Action item: Every line below that contains the word "screenshot" must be copied.

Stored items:
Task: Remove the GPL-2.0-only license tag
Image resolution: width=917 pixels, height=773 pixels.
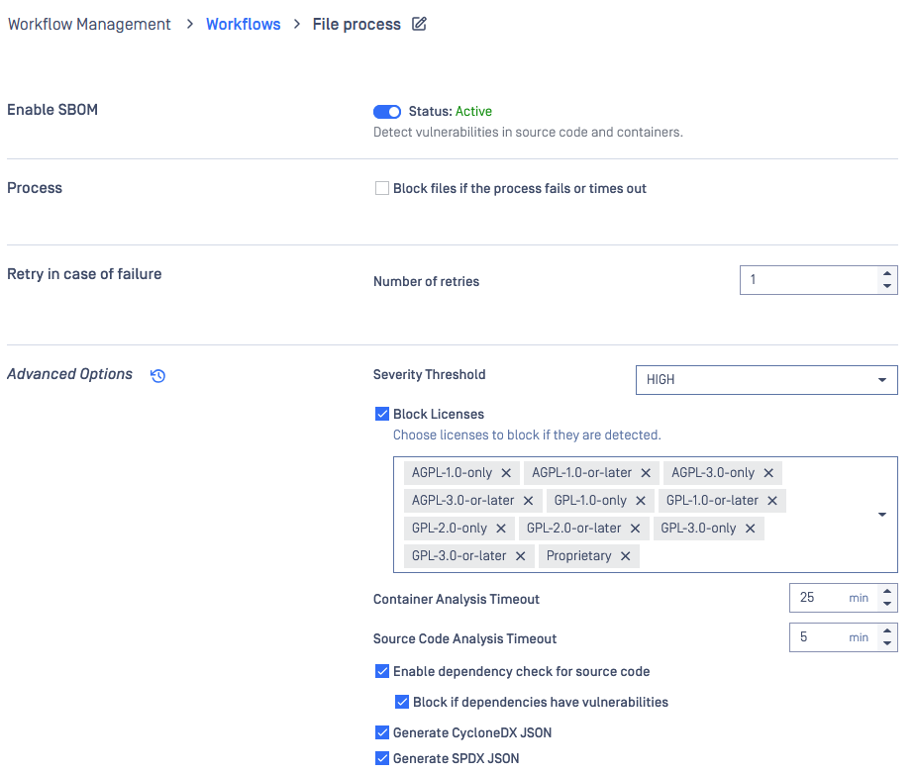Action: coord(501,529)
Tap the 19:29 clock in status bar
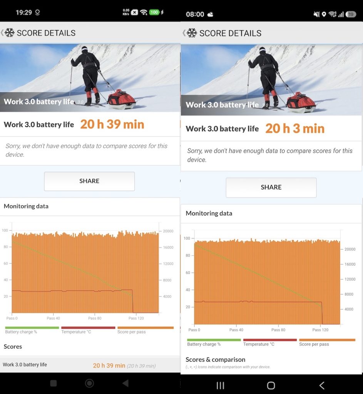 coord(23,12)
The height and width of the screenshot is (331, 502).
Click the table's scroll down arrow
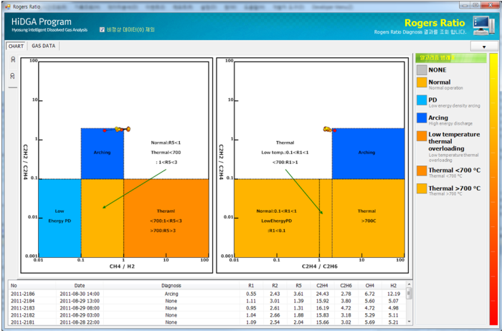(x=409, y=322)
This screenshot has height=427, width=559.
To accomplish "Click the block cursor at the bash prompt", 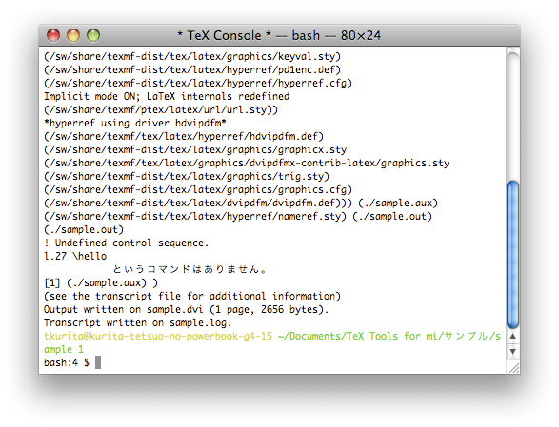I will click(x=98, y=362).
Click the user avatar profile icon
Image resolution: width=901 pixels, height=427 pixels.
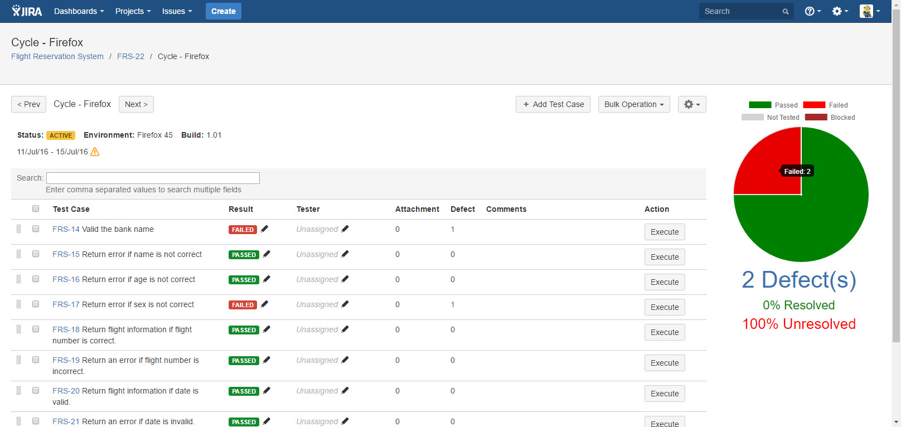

Written response:
The height and width of the screenshot is (331, 502).
This screenshot has height=427, width=559.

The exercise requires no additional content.